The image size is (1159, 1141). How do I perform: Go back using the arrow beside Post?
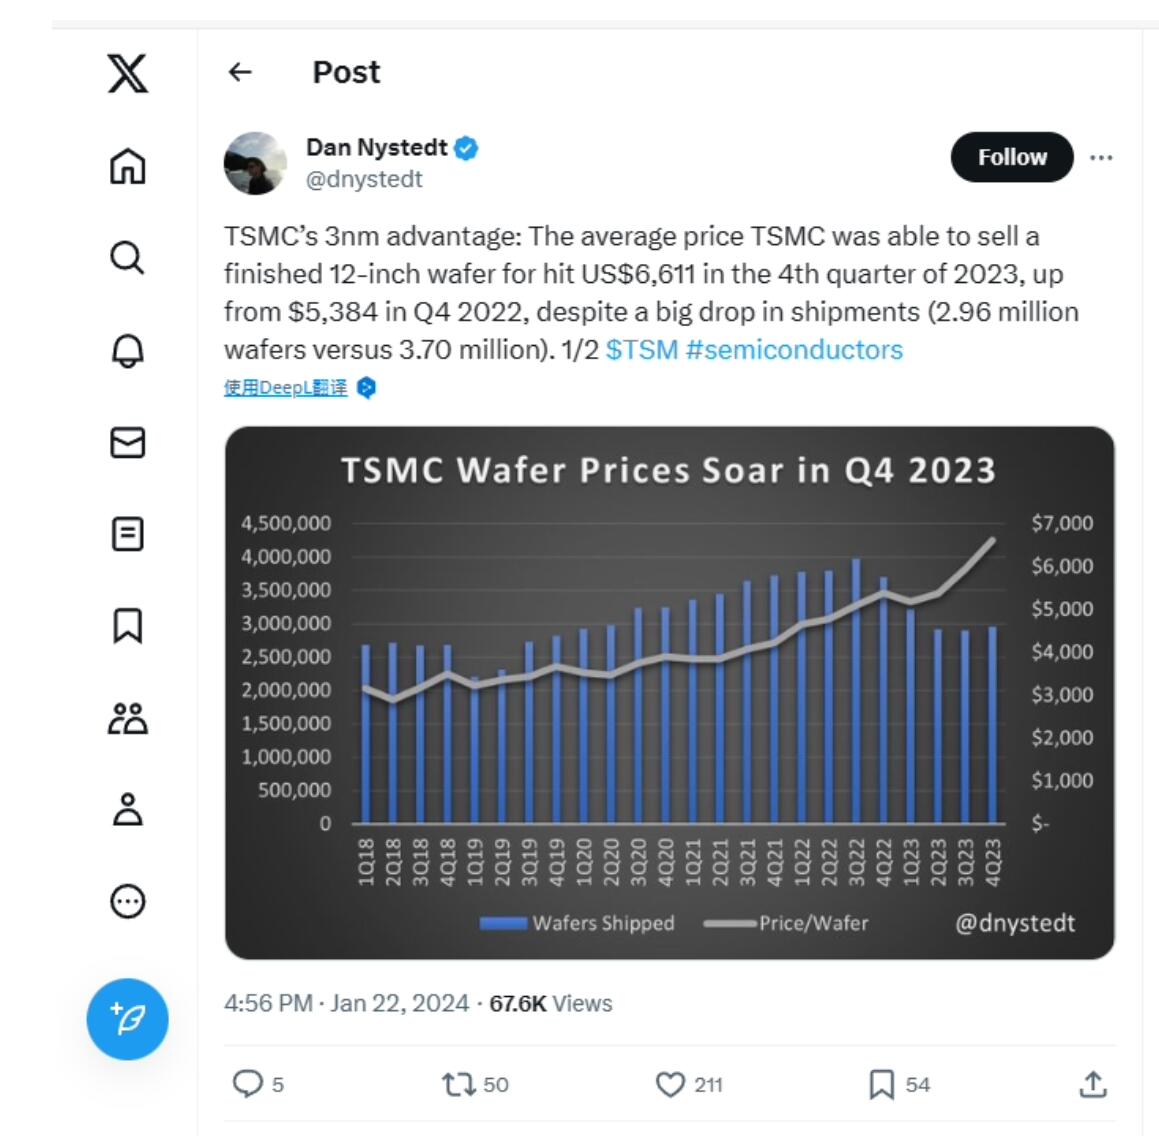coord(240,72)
◆ ◆ ◆ ◆ ◆
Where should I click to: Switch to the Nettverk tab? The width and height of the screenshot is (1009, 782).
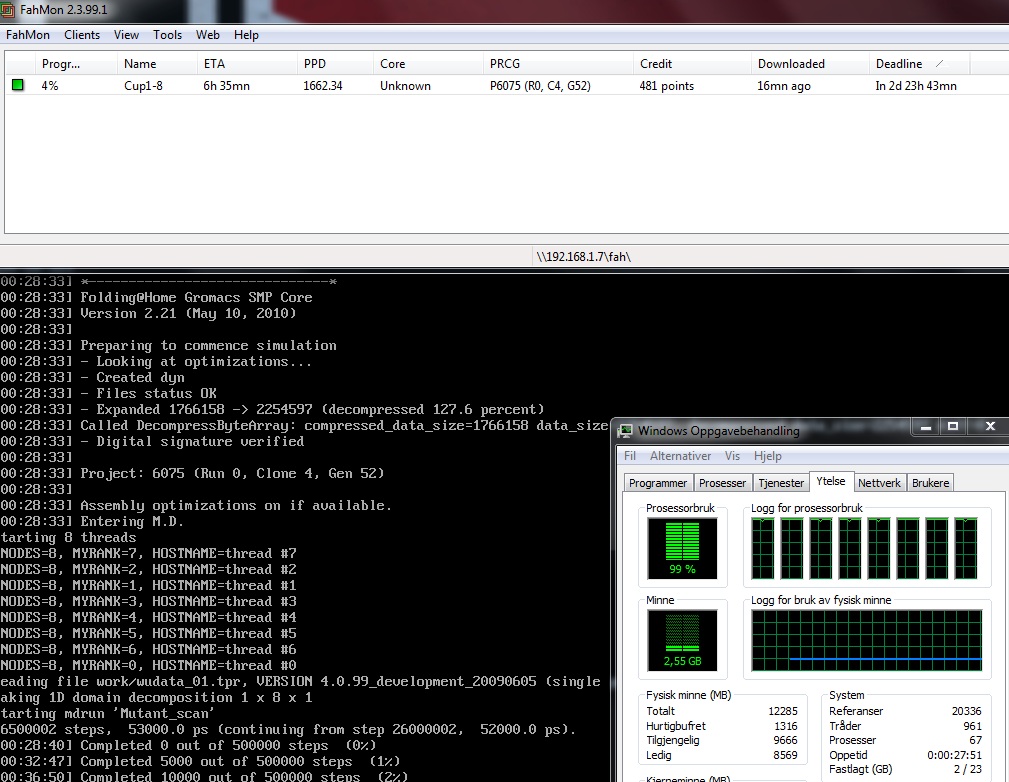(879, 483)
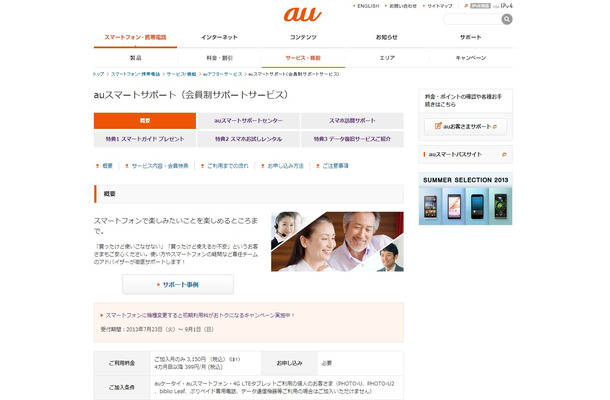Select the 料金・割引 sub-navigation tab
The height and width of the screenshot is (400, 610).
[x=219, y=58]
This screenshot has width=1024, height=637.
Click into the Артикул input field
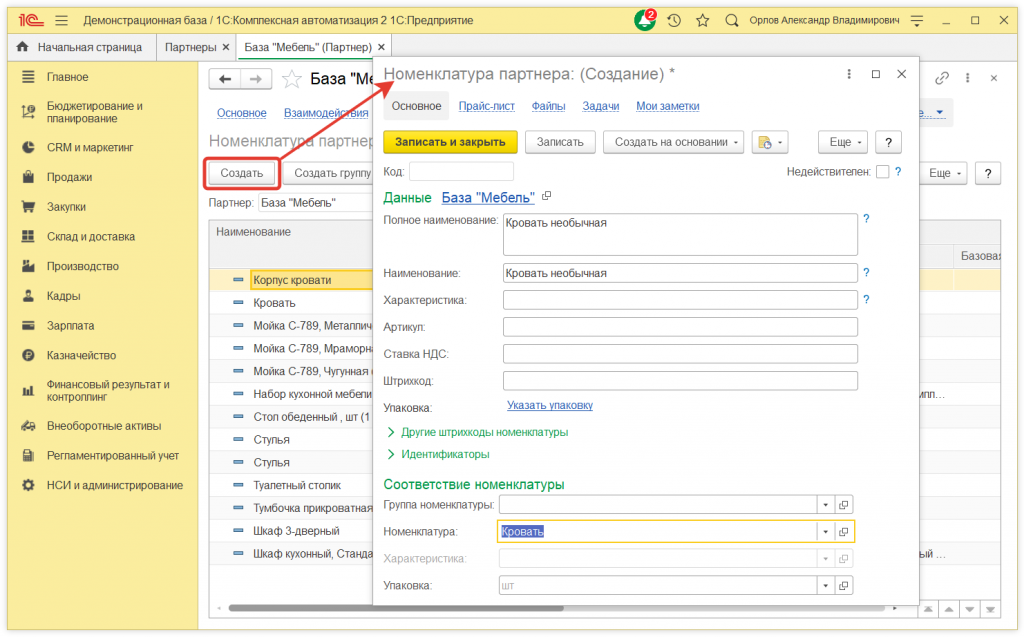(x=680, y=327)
◆ ◆ ◆ ◆ ◆
Starting with the line containing "The image size" and going on through the line containing "coord(240,72)", write out that data again with its requests, shifting each coordinate in the answers by -19. Leave out the pictures.

The image size is (1159, 1141). How do I perform: Go back using the arrow beside Post?
coord(221,53)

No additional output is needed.